We wrap up our Doc/Fest with The Pit, in which Hristiana Raykova examines the clientele of a thermal open air swimming pool - the 'pit' of the title - located in Varna, Bulgaria. For the most part, it's become a hangout for old men (we see a few women there too, but the film apparently isn't as interested in them). There's the Russian émigré who runs a petting zoo: the former dance band musician who's about to turn 80: the younger gay man who turns tricks in his spare time: and the taxi driver who recently got himself a Russian girlfriend and is starting to regret it.
After half an hour of hanging out with these guys, it's suddenly revealed that the local council wants to close the pool down. It feels like a bit of artificial jeopardy created in the edit, though Raykova insists in the post-film Q&A that the announcement didn't happen until part way through the shoot. Anyway, as you'd imagine, this starts to impose a bit of a narrative on top of what until now has been a loose collection of character studies. The funny thing is, it turns out to not be that much of a narrative: despite the ticking clock, by the end of the film none of the stories has really been resolved to any great degree, and it just peters out rather than coming to a climax. Still, that's life for you: there's pleasure enough in getting to know these guys, and coming to enjoy their company despite their various flaws. Sometimes that's all you need. (Though the delicious widescreen photography helps, too.)
So, that's our first Doc/Fest.
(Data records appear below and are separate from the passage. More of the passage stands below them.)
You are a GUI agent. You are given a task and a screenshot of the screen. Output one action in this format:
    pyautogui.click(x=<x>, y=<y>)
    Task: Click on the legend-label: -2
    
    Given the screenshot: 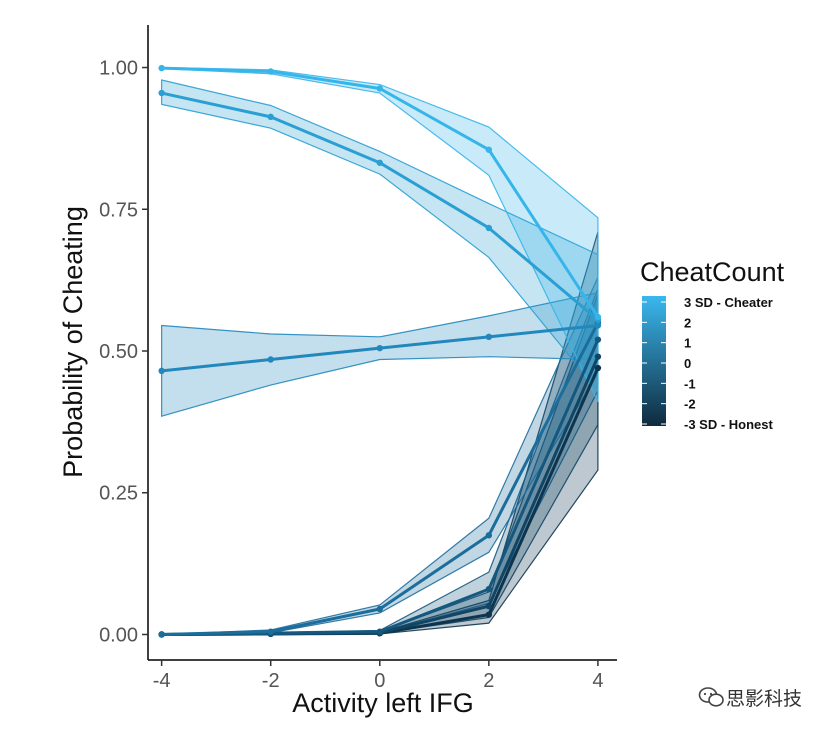 What is the action you would take?
    pyautogui.click(x=690, y=404)
    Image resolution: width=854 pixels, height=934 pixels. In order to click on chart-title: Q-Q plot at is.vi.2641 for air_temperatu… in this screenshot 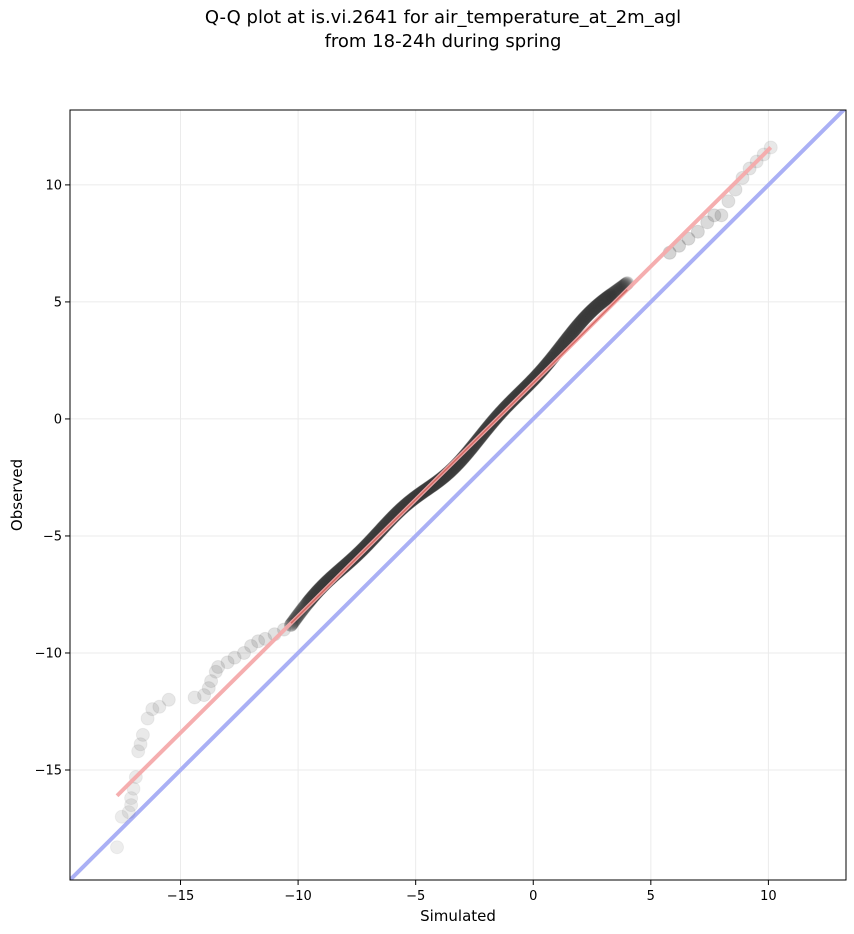, I will do `click(427, 30)`.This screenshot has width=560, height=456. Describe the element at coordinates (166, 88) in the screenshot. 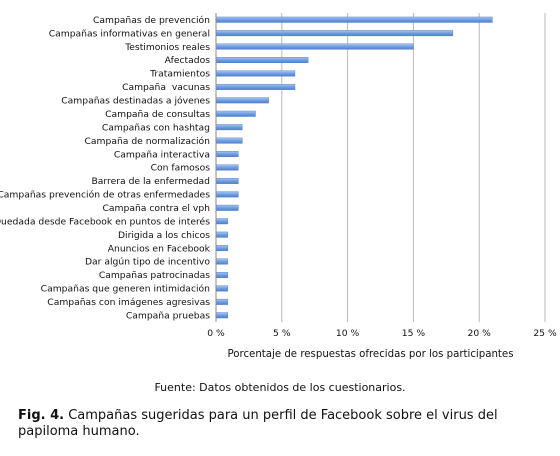

I see `category-label: Campaña vacunas` at that location.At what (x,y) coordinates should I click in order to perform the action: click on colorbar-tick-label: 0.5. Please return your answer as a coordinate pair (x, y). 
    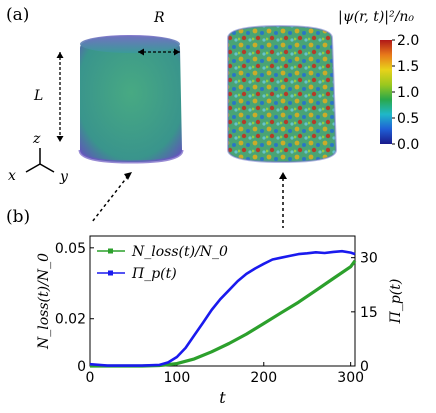
    Looking at the image, I should click on (408, 119). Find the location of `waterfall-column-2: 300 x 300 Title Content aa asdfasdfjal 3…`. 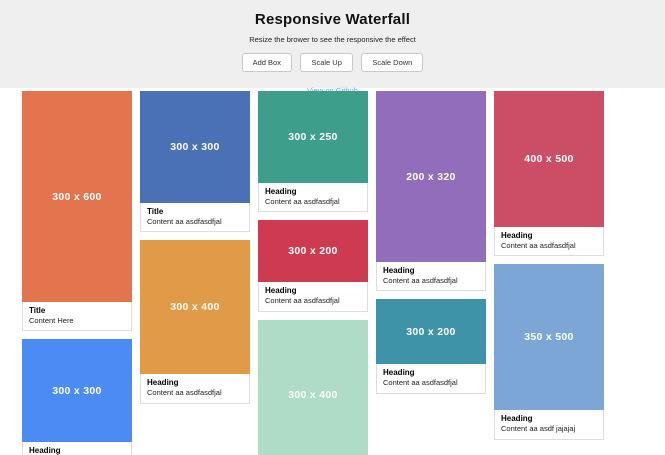

waterfall-column-2: 300 x 300 Title Content aa asdfasdfjal 3… is located at coordinates (195, 252).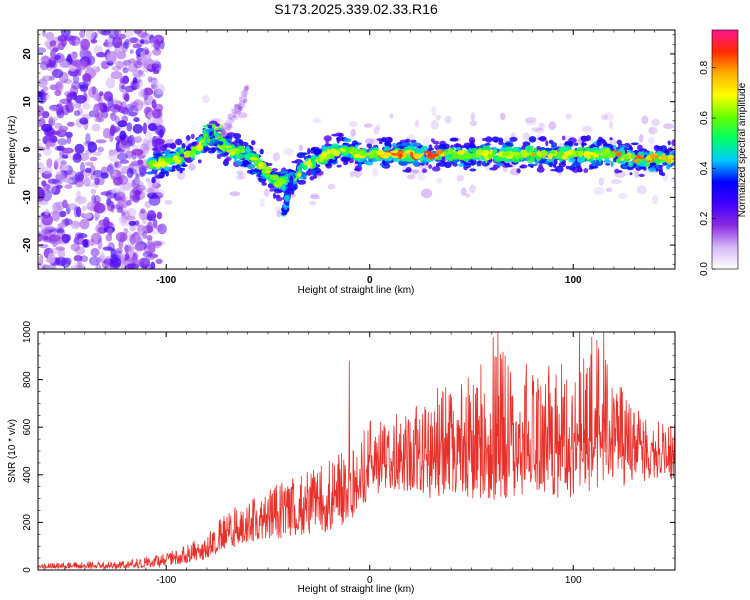  I want to click on snr-y-tick-label: 800, so click(28, 380).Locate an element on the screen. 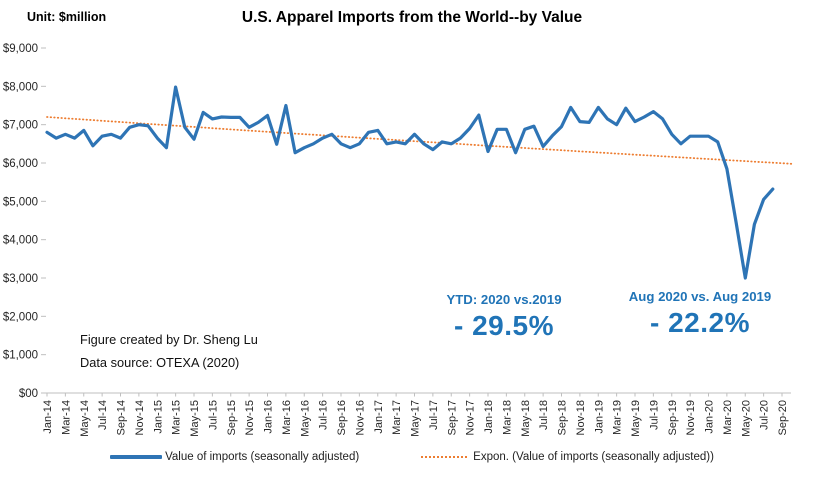 The image size is (824, 481). x-axis-label: Sep-16 is located at coordinates (342, 418). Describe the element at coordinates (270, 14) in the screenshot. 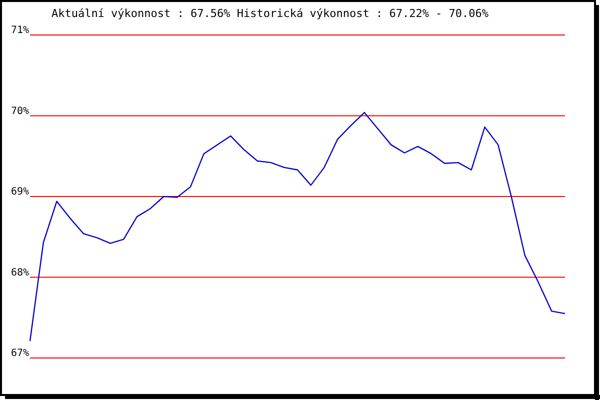

I see `chart-title: Aktuální výkonnost : 67.56% Historická výkonnost : 67.22% - 70.06%` at that location.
I suspect it won't be our last: once you've got used to the hair-raising nature of the seating system (where unoccupied seats are offered to the returns queue five minutes before the start of a film, even if a ticket's been sold for them), there's a lovely atmosphere in everywhere the event touches - the official cinemas (we made it to the Light, the Curzon and the Crucible, but somehow avoided the Showroom), the free screening areas, and every bar we went to where at least one person was carrying one of those damn tote bags. Can we get one next time?
As you can imagine, Sheffield Doc/Fest 2020 is looking rather different from the 2019 edition. For one thing, it's all online so you don't even need to go to Sheffield any more.